I wish I could adequately explain the plot of Exorcist II. You'd think an Exorcist movie would be relatively simple. There should be easy questions like "who is processed?" or "what is the Devil trying to do here?" or "what are the good guys trying to accomplish?" that cannot be answered. Regan is barely imperiled. Nothing much scary is happening at any point. For 90% of this movie the scariest things to happen to Regan is that she trips on stage or she stares over a balcony in Manhattan.

Richard Burton gets to fly out to some striking orange African sets. He wanders through some very cool surreal imagery. This whole section of the movie turns into a narrative dead-end that maybe at best sets up a vague insect metaphor that might explain the ending. Maybe? Kokumo turns out to be a biologist who in dreams appears as a man in an insect hood. There are a lot of locusts - which is Beelzebub than Pazuzu, but whatever. 

I believe John Boorman and the writers had a clear idea at some point what Exorcist II was supposed to be. That was lost either in editing or the many rewrites of the script.

It is not until the last twenty minutes where Regan and Lamont go back to her house in Georgetown that anything really scary happens. This is a great sequence. The house set tears apart while Father Lamont rips the heart of an Evil succubus taking Regan's body. A woman sets herself on fire. However, what the fuck does that have to do with anything? Why did they go back to Georgetown at all? Exorcist II is a movie that had no idea how to end. I think even the filmmakers lost track of what they were trying to do by this point. 

Why is this movie subtitled "The Heretic", anyway? What heresy are we talking about? Paulicianism? Arianism?

Exorcist II is a slow movie that manages to still be remarkably difficult to follow. Worse, it is a hard movie to even pay attention to.

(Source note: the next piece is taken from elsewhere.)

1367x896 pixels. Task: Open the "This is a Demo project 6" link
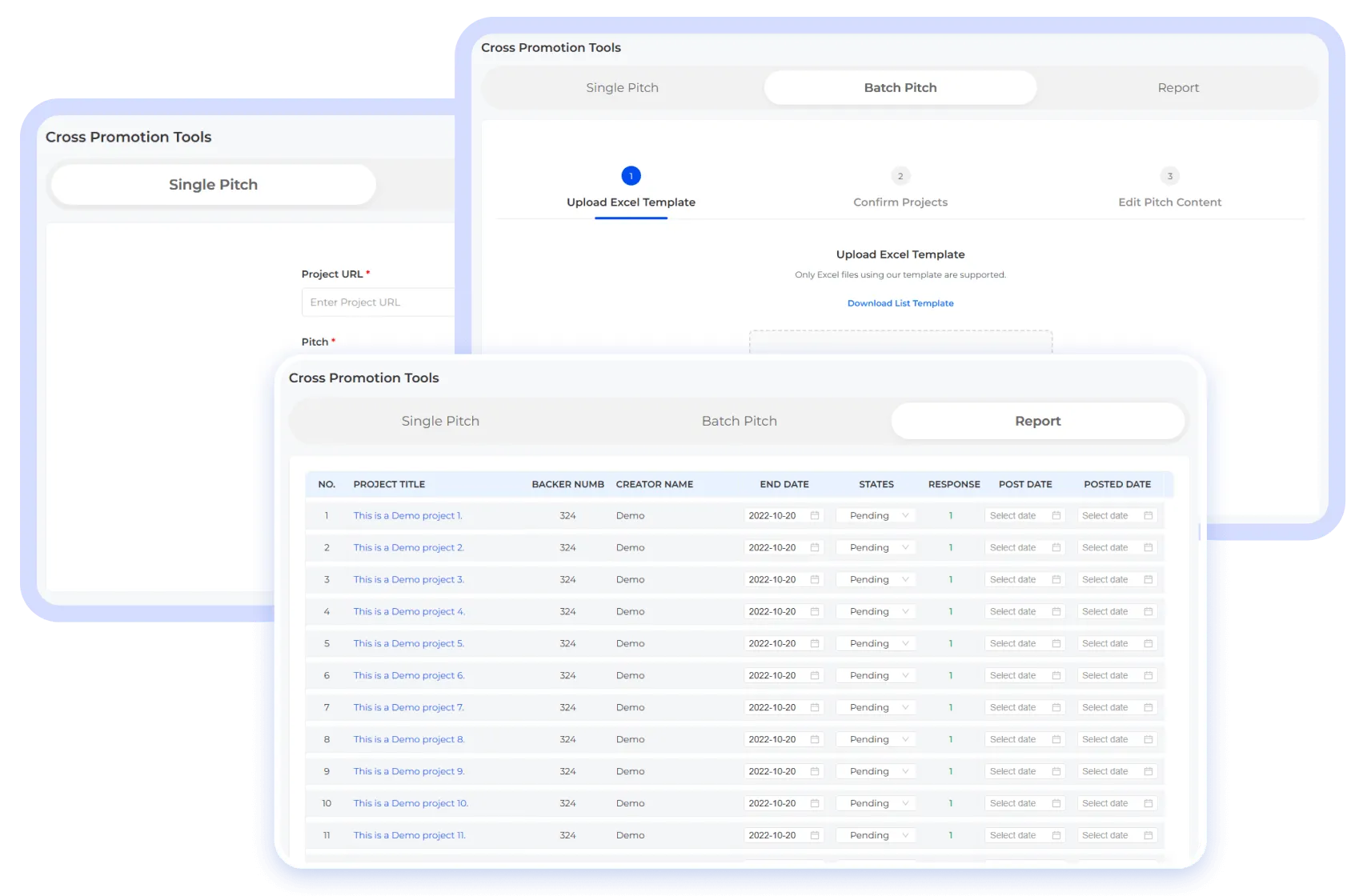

I expect more out of John Boorman. He made Zardoz! This should be so much weirder and fascinating. Exorcist II at least looks great. The African imagery is unique at least. The great Ennio Morricone did the score and it's awesome. But the movie just never came together. Exorcist II is the least interesting kind of failure. What a shame.

Exorcist III, however, rules. Should have seen that instead.